Reviewed by: Jennie Kermode

Sword Of Trust
"For all its awkwardness and unevenness, this is an endearing little film with well realised, three dimensional characters."

As our society goes through the usual panic associated with the adoption of a new means of mass communication, and once again convinces itself that it will never again be able to control the spread of deliberately misleading information, it's pertinent to consider the ways that false belief is cultivated in less amenable times and what that can tell us about its core devotees. Most US citizens will be aware that ever since the American Civil War there have been conspiracy theorists - some conscious propagandists, some unwitting transmitters - promulgating the idea that the Union started it and the Confederates only wanted to defend states' rights, not an economic model based on slavery. In her latest mumblecore comedy, Lynn Shelton takes this one step further and toys with the idea of a cult belief that the South actually won that war - with white supremacist adherents anxiously searching for proof.
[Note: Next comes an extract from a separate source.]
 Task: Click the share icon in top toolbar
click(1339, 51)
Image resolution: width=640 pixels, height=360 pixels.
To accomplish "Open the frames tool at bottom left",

It's tedious to ridicule a wider group by setting up straw men; so, are there any such believers? A quick internet search suggests that the answer is yes, though they seem disorganised and not very coherent; it seems unlikely that such a notion could survive much discussion due to the inevitable uncertainty about what winning a war would mean if nobody noticed it. The paranoia around this belief makes it easy to conjecture, however, that there are others out there believing in secret, which opens up a rich world of possibility for Shelton to play with.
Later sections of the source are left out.